# Forum Home Renovation Asbestos  Logan Homes

## winfield

Are Logan Homes made out of Asbestos  Built early 1980's. They were a kit home steel frame and came in insulated sheets of plaster type boards. I think they went broke in the 80's.

----------


## Uncle Bob

That probably would depend on when the home was built.

----------


## goldie1

Asbestos was used in a number of building products by all builders through out the country 
 until it was phased out starting in the early 80s. Need more information about your house. 
It is most commonly found as asbestos cement sheet.

----------


## Bedford

Winfield, it would be best to reply to the thread rather than editing the original post. 
That way members can see your replies easier.

----------


## winfield

> Asbestos was used in a number of building products by all builders through out the country 
>  until it was phased out starting in the early 80s. Need more information about your house. 
> It is most commonly found as asbestos cement sheet.

  Logan Kit homes came in insulated (with foam) sheets and were steel frames. I think they went broke in the 80's.

----------


## Bros

I know the damm things as I had to wire one up.

----------


## goldie1

> Logan Kit homes came in insulated (with foam) sheets and were steel frames. I think they went broke in the 80's.

· · · · · · ·

* **Set task 1**
List each username that heads a post in the forum thread on Logan Homes and asbestos, naming each one only once.
The forum thread above and the entries that follow come from unrelated sources.

· · · · · · ·

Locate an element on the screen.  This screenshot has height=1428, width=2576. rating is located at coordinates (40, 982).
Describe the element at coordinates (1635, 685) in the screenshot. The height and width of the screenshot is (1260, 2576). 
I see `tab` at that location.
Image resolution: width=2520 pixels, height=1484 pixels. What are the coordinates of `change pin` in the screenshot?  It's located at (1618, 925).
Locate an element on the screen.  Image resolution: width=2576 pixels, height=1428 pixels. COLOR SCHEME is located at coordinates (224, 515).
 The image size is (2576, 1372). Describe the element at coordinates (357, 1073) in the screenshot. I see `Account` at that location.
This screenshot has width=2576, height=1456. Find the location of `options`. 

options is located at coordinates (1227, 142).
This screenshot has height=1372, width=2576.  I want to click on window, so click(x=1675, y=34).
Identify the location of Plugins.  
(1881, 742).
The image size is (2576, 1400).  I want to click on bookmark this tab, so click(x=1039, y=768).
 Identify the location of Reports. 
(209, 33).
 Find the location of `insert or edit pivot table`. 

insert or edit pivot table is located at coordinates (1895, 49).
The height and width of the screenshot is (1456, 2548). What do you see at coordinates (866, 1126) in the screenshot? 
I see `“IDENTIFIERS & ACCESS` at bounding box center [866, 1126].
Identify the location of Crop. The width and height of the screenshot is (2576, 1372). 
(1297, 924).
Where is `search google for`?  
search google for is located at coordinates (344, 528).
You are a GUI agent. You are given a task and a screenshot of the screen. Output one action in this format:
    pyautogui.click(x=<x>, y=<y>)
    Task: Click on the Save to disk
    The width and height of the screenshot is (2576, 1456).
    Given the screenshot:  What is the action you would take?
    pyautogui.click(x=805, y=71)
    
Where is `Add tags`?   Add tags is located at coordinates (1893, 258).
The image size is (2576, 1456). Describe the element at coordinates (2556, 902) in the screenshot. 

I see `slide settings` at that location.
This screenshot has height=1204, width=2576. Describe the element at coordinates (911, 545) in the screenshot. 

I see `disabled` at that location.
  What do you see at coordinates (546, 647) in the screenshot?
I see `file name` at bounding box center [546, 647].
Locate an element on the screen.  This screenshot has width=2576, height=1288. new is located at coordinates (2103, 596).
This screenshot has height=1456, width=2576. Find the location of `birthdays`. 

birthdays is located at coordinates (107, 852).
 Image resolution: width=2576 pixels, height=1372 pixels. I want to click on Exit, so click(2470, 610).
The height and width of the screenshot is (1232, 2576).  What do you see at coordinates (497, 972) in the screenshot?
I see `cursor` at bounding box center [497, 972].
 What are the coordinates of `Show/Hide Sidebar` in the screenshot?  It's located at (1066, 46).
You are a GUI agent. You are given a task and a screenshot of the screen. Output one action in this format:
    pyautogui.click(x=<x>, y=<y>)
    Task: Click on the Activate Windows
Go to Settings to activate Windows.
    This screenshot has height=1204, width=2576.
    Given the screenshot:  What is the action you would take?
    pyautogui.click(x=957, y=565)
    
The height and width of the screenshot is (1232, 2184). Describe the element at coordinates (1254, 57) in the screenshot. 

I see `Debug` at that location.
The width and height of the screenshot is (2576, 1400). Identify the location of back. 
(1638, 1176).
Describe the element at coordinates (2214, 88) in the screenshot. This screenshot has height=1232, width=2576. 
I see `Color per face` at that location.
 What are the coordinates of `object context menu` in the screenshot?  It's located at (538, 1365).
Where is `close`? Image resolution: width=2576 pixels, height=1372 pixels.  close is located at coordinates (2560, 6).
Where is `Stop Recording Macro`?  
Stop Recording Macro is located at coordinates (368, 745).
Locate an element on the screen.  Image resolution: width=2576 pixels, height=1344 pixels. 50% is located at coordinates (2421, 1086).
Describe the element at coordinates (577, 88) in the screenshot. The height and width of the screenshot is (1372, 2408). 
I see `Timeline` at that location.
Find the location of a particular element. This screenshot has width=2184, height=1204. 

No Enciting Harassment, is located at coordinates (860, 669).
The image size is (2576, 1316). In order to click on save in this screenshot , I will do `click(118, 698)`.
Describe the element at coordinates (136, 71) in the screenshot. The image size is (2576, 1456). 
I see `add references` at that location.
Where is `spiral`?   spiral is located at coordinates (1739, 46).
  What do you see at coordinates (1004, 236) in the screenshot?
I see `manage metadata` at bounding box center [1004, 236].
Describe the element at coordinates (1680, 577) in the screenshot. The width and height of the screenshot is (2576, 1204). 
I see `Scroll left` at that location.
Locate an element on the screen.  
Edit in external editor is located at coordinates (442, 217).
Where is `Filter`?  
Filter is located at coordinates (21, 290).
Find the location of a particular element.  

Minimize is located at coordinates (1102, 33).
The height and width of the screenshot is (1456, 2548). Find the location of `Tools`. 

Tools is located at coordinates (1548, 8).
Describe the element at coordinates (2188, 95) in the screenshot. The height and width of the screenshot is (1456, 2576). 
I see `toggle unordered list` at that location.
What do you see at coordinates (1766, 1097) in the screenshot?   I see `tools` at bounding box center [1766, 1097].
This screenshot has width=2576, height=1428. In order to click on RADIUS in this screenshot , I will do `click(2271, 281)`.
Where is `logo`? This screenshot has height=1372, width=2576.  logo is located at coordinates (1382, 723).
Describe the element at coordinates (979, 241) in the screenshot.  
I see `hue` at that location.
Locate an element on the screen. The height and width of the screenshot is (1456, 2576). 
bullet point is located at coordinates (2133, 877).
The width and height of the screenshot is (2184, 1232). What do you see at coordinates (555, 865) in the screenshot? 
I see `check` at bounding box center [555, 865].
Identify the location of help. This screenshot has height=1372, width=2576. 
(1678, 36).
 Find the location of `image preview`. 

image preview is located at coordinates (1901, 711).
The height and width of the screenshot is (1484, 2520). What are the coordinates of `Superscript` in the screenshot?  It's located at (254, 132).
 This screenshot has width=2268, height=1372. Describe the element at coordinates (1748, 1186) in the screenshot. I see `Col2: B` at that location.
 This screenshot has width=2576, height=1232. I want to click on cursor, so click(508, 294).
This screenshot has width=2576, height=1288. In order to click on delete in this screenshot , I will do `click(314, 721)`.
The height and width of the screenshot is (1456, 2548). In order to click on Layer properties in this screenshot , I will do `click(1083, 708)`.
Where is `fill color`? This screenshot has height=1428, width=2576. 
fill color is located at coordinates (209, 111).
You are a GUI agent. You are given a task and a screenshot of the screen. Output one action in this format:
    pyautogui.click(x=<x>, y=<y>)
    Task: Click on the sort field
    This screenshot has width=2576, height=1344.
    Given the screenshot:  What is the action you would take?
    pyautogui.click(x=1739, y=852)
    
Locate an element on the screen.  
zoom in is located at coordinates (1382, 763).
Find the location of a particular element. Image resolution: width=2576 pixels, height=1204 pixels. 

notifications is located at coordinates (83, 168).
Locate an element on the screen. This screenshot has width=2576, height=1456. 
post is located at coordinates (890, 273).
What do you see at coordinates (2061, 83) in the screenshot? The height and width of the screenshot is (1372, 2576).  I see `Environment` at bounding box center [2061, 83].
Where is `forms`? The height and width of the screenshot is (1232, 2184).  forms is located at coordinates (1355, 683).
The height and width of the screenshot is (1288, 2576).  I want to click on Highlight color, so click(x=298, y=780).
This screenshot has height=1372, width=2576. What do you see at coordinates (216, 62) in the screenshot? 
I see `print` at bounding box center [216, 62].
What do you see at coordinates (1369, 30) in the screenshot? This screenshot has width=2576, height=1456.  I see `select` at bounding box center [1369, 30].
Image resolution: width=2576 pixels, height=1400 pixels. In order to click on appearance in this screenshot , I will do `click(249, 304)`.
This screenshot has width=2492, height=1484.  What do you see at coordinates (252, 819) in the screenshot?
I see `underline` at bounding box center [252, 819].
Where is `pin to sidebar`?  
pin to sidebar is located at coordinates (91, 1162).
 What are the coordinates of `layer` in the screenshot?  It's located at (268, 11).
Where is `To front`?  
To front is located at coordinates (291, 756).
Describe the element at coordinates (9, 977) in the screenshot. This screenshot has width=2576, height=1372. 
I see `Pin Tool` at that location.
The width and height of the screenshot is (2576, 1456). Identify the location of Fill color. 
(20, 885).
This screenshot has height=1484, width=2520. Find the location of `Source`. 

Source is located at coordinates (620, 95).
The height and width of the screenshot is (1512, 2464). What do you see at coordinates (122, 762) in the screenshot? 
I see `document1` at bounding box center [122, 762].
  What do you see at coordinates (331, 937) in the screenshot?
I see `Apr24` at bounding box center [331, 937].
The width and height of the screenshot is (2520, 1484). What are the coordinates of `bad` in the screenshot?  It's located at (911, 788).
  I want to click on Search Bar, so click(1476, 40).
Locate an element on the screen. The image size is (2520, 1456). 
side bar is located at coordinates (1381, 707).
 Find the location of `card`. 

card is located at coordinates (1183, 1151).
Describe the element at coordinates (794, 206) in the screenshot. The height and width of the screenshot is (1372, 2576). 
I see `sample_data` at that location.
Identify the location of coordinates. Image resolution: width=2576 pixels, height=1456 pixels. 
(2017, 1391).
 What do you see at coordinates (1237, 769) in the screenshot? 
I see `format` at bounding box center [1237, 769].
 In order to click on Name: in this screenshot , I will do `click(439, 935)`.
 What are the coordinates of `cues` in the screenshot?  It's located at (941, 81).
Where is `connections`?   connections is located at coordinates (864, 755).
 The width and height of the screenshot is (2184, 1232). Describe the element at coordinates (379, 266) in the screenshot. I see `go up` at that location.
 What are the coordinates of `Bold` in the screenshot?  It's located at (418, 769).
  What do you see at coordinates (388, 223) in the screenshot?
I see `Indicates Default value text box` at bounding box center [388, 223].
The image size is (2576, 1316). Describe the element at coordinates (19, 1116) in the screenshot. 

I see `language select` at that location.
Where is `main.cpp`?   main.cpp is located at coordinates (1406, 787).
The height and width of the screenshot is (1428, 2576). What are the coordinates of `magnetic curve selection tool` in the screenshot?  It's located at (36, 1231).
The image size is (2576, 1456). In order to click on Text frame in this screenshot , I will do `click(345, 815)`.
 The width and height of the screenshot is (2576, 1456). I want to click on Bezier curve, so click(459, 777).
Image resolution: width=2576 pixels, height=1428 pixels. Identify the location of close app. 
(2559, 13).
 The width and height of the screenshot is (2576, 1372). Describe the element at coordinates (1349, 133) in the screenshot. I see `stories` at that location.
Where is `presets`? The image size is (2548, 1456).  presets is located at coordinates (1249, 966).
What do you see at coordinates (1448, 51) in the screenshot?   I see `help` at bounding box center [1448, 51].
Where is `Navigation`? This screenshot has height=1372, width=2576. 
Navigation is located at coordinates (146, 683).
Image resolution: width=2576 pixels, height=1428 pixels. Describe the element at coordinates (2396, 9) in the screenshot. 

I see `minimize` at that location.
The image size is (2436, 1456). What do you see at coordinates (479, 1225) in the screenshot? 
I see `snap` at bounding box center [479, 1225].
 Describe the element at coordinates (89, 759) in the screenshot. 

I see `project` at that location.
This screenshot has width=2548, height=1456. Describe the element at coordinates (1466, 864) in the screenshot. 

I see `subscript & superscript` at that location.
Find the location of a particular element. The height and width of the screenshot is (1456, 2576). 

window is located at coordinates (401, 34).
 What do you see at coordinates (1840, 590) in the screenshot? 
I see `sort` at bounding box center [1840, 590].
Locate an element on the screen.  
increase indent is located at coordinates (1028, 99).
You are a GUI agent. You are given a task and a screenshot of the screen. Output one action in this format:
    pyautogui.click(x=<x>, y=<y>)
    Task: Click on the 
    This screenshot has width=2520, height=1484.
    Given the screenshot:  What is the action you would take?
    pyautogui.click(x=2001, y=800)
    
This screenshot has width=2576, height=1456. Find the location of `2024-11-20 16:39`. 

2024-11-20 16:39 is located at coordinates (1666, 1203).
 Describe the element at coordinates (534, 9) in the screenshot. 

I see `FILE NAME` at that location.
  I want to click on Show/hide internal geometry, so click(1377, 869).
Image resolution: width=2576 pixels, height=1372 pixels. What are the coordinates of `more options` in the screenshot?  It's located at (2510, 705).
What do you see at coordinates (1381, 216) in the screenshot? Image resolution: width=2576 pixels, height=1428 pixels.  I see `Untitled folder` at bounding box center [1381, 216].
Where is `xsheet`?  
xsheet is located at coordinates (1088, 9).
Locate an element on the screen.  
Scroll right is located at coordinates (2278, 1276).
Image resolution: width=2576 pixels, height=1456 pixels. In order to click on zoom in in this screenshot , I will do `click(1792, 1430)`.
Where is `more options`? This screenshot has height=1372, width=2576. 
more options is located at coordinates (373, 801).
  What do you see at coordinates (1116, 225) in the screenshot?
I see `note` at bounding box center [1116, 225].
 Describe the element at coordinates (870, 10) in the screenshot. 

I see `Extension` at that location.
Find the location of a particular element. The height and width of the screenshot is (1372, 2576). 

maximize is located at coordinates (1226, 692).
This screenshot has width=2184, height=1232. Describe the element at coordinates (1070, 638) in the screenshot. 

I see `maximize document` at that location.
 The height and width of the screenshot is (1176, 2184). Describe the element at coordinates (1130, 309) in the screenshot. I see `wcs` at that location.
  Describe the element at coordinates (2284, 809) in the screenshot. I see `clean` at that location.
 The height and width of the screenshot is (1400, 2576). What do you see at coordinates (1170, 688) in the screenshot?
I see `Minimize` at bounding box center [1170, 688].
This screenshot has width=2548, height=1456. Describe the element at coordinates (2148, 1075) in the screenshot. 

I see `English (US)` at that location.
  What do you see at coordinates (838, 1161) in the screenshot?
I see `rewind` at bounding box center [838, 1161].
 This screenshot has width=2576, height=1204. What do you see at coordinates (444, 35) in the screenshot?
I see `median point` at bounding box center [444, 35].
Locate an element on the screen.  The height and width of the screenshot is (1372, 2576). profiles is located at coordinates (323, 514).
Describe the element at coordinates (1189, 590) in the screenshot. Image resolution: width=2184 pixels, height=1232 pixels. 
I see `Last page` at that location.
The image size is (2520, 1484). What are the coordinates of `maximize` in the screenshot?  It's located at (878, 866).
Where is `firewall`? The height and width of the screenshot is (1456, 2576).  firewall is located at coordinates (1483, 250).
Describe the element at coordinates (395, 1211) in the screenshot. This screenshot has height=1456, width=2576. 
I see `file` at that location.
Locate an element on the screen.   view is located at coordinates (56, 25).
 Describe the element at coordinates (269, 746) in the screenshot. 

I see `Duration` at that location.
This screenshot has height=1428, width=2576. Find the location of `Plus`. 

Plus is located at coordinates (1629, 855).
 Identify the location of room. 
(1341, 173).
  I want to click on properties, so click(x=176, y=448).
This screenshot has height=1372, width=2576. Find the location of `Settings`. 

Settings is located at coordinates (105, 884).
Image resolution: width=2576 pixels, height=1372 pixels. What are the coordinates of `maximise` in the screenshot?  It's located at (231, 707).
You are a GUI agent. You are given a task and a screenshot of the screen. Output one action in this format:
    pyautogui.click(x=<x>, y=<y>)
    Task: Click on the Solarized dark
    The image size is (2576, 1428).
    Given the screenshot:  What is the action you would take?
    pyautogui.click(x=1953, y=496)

· · · · · · ·

* **Set task 2**
In the entries, substitute "screen" for "screenshot" in the lines starting at the one containing "Identify the location of coordinates." and ending at the one containing "center [1237, 769].", and give back only those lines.

* **Written answer 1**
winfield, Uncle Bob, goldie1, Bedford, Bros

* **Written answer 2**
Identify the location of coordinates. Image resolution: width=2576 pixels, height=1456 pixels. 
(2017, 1391).
 What do you see at coordinates (1237, 769) in the screen? 
I see `format` at bounding box center [1237, 769].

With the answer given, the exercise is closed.